Governing Board for registries to be set up after legislation amended – Williams

The need to widen the composition of the Governing Board for the Deeds and Commercial Registries Authority has stalled its establishment, according to Attorney General and Minister of Legal Affairs Basil Williams SC.

Williams told the media last Friday that this widening will be made possible with the amendment of the existing legislation, which will also correct some flaws.

The life of the Board expired last May and since then no attempt has been made to appoint new members.

Asked why this has happened, Williams said it was recognized that the Board needed to be widened to include entities such as the Ministry of Business, the Guyana Revenue Authority and the Valuation Department.

“One of the contentions that was made … [is] that the Deeds and Commercial Registry is an authority. It is a corporate body. It raises its own revenue. It employs its own staff and it pays its own staff too. It has a Board and …the Attorney General is the minister responsible and should give directions to the board,” he said, adding that the widening aspect is now before Parliament after it would have engaged the attention of Cabinet.

He was referring to the Deeds and Commercial Registries Authority (Amendment) Bill which was read for the first time in January this year and is scheduled to be debated at the next sitting of the National Assembly.

Williams noted that the Bill was on the February 9 and March 9 order papers but could not be debated because other Bills had to be addressed.

He said his predecessor Anil Nandlall knows by virtue of being an MP that the Bill is before the House for amendment so as to enlarge the representation of the Board and therefore knows that the Board cannot be constituted until the Bill is debated by second reading and passed.

Nandlall has filed an action in the court calling for the members of the Governing Board to be appointed.

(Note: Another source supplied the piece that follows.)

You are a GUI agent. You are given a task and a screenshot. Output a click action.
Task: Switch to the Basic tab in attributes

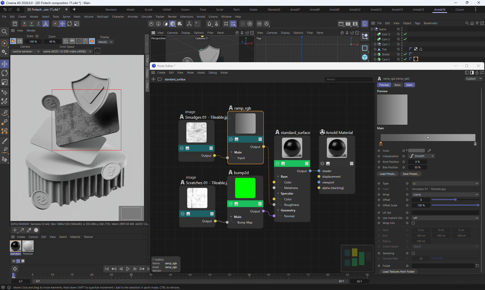click(397, 85)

Justice Brassington Reynolds later issued a provisional order directing Williams to do so or show cause why the order should not be made absolute.

“Yet Mr Nandlall goes to the court ex parte… For 23 years no judge has every given any order against any minister of the PPP government but since we came into office the judges are giving orders against ministers without giving the ministers a hearing,” Williams said.

He said former Chancellor of Judiciary Justice Carl Singh made a judgement in the Court of Appeal in which he clearly stated that the notion that whenever an applicant goes to court for an Order Nisi, it must be granted, “should no longer hold sway.”

According to Williams, the law clearly states that whenever someone is going ex parte to the court and the matter is not served on the other side so they could be heard before the order is made “you are under a duty to make full and frank disclosure to the court. Failure to do so entitles the court to discharge the order made… and refuse to hear [arguments] on its merits.”

He said that in the case with the Governing Board, Nandlall concealed from the judge, the fact that the matter is engaging the attention of Parliament. “The court cannot interfere in the business of Parliament and it is also interfering with the business of the executive. The court cannot tell the executive how to execute a matter within their domain. Even if the court for example say we must constitute this Board, all the Boards are appointed by Cabinet…. But for the court to sit and tell the executive, how to act when to act and all of that it is overreaching and this happened under the last Chancellor,” he said making reference to the Chancellor appointing the top two persons in the Deed and Commercial Registries, an independent entity, via an erroneous amendment of the Constitution.

The amendment, he said, breached the basic structure of the Constitution which is the separation of powers.

Williams stressed that the authority is part of the executive so the powers given to the Chancellor to appoint is a clear interference.

“Those things will be rolled back. We will restore the rule of law in this country,” he stressed.

Nandlall earlier wrote to Williams expressing his concerns about the matter.

In his letter, he said that that the 2013 Act caters for the establishment of a Governing Board which will ensure the proper and efficient performance of the functions of the Deeds and Com-mercial Registries Authority. The Act also caters for the establishment of such an authority.

According to Section 5(2) of the Act, the Governing Board should consist of a Chairman, appointed by the Minister, the Registrar of Deeds, the Registrar of the Commercial Registry and a nominee each from the Ministry of Finance, Ministry of Housing and Water, the Guyana Bar Association, the Guyana Association of the Legal Professionals and the Private Sector.

Nandlall said the functions of the Governing Board are explicitly laid down in Section 7 of the Act. They include: the hiring, discipline and dismissal of staff; determining their conditions of service and remuneration, including, pensions, gratuity, allowances and the general day-to-day operations of the Authority.

Nandlall said that apart from Section 5(2) (a), which obliges the AG to appoint a Chairman of the Governing Board, Section 6(4) mandates him to appoint the other Members of the Board, excepting, those who are ex-officio. The life of the last Board, he said came to an end in May 2015 but to date, a new Board has not been appointed though he was informed that a new Chairman was appointed in, 2016. “This was obviously done after the life of the last Governing Board would have expired,” Nandlall wrote.

He had also voiced concern over a proposed amendment to the Act that he said would seek to empower the minister to act in the place of a Governing Board when no such Governing Board has been appointed. “Therefore, you have a minister who breaches and violates his statutory obligations to appoint the Governing Board and now will amend the law to say that when there is no such Board he must perform these functions. This is absolutely ridiculous,” Nandlall said.